Nicole Klagsbrun Gallery
526 West 26th Street, 2nd Floor, 212-243-3335
Chelsea
December 1, 2006 - January 6, 2007
Reception: Friday, December 1, 6 - 8 PM
Web Site


The works in this exhibition touch upon collage as a practice, branching into investigations of books as objects and reading as an act.

By altering and combining a vast assortment of books, maps, isolated texts, photographs, and other source material, Jonathan Callan explores “the relationship of disembodied knowledge to embodied experience.” The results are often surprisingly beautiful experiments in alchemy, all the more surprising given the violence of his techniques, which can include punching objects with tools and applying corrosive agents.

Rodney Graham explores the ways in which images, sounds, and objects communicate their meaning. Incorporating a wide array of cultural, literary, musical, and philosophical influences, from Donald Judd to Dr. Seuss to Kurt Cobain to Sigmund Freud, Graham injects an understated humor into his deceptively minimalist constructions. In Reading Machine for Lenz, Graham continuously repeats a fragment of a Romantic text written by Büchner in 1835 which focuses on the character’s Lenz’s endless journey in search for the meaning of life.

Matthew Higgs creates work that consists of pages found from books and exhibition catalogues unearthed in antiquarian bookstores. Higgs presents framed pages with graphic elements that question the nature of art in his use of appropriated form.

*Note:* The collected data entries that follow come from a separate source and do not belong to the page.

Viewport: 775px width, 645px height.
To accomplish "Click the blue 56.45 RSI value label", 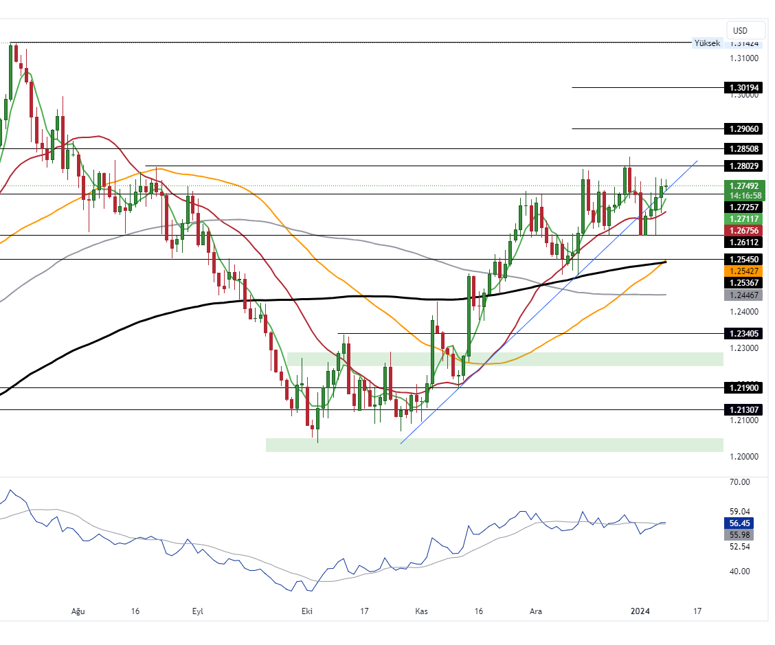I will 739,523.

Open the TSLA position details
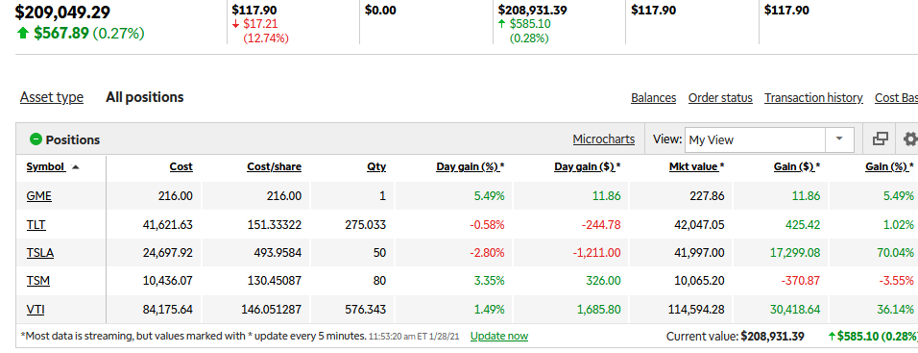click(40, 253)
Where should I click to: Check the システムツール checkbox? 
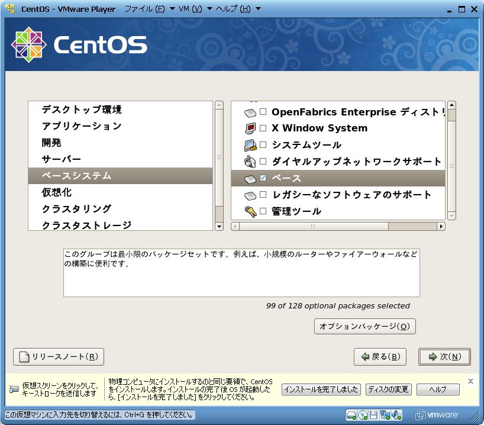(263, 145)
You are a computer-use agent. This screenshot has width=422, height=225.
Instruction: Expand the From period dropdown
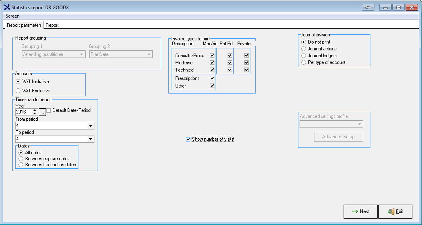(91, 126)
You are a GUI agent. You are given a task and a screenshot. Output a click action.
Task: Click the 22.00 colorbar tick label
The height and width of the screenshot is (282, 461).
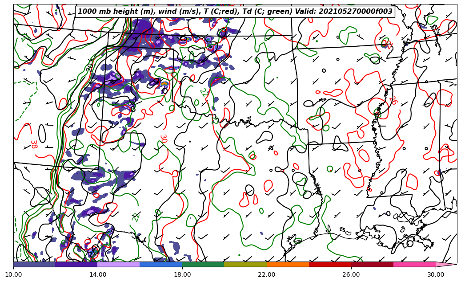click(267, 274)
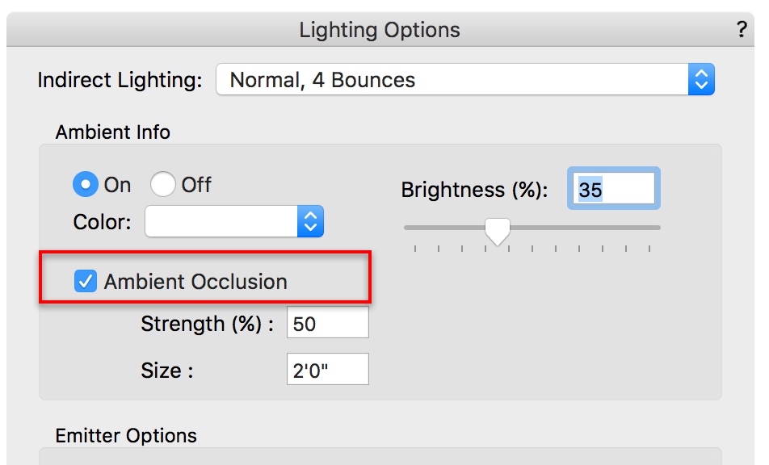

The abstract designs and use of text recall early abstraction and conceptualism.

German artist Imi Knoebel, a former student of Joseph Beuys at the Kunstakademie Düsseldorf from 1964-1971, is revered in Europe as a quirky, quasi-geometric colorist. Spanning the area between painting and sculpture, Knoebel’s main body of work is in the constructivist tradition. His series of cut and paste forms on paper from 1977-78 “set the logical against the random,” discounting the systems that came before him.

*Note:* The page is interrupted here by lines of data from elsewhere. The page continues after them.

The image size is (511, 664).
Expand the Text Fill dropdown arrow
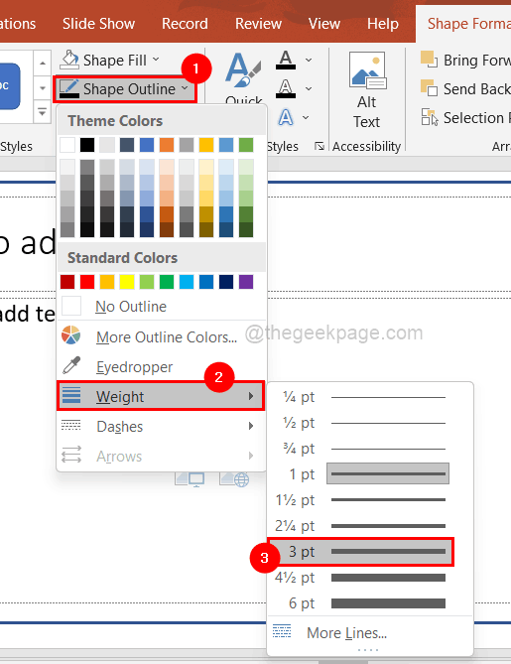point(309,61)
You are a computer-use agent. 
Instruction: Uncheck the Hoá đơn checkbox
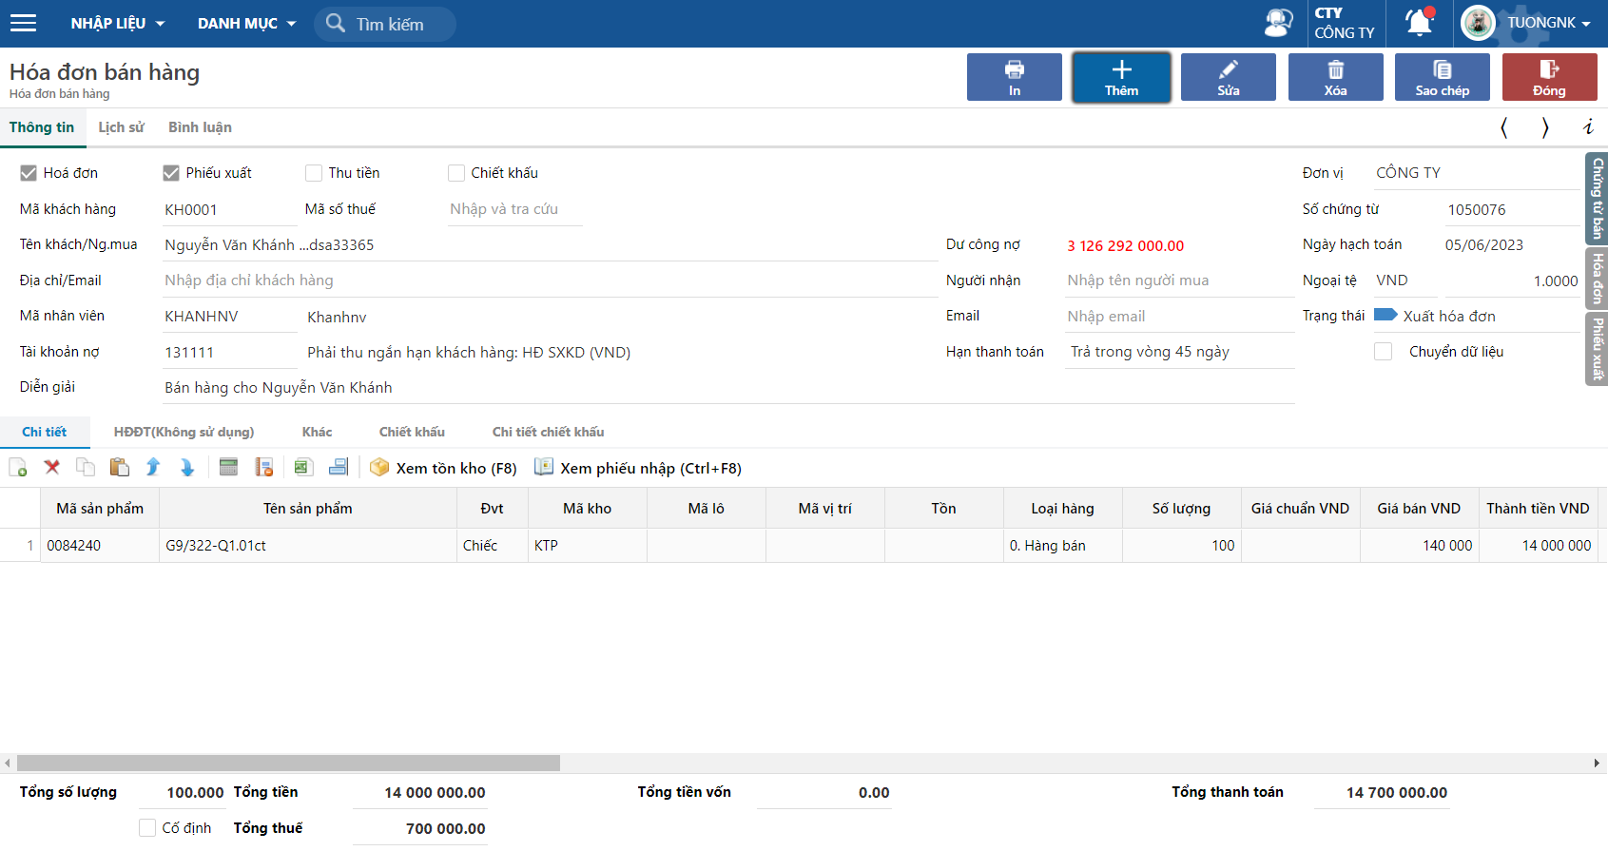[29, 173]
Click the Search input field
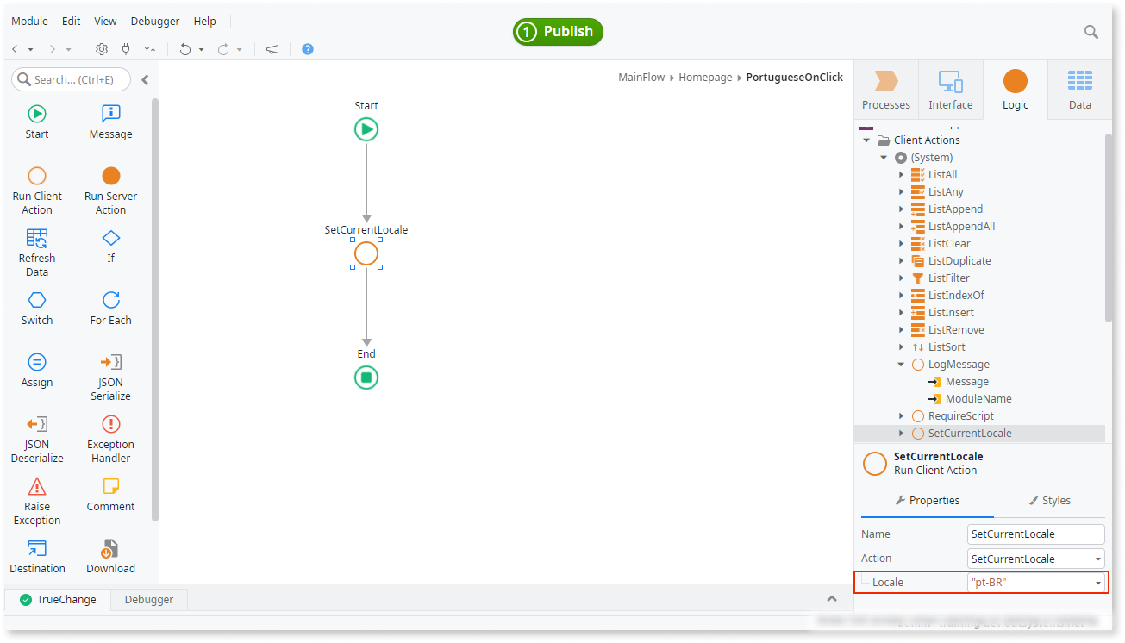1125x643 pixels. coord(69,79)
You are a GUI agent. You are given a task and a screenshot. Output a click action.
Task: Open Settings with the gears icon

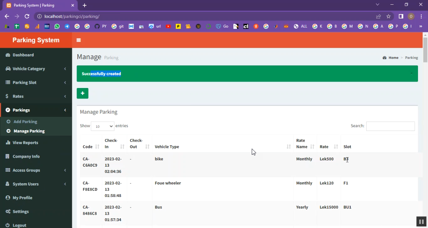pos(8,211)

The work of Hirsch Perlman can be seen as “doubt-laced attempts to construct something enduring, substantial, meaningful, and grand from humble and ephemeral materials.” His black and white photographs of various sized envelopes examine issues of clarity, representation, and design. These pieces from the late 1980’s suggest a semiotic interplay between means and meaning, index and metaphor, the literal and the allegorical.

Andrzej Zielinski’s drawings of machines, specifically paper shredders, disregard the impact of digital technology on traditional methods of art making. The works explore the relationship between humans and their tools, allowing each machine to hum in its own useless singularity. His compositions destabilize the viewer by toying with both actual and perceived space, expanding into three dimensions and variations of mark making.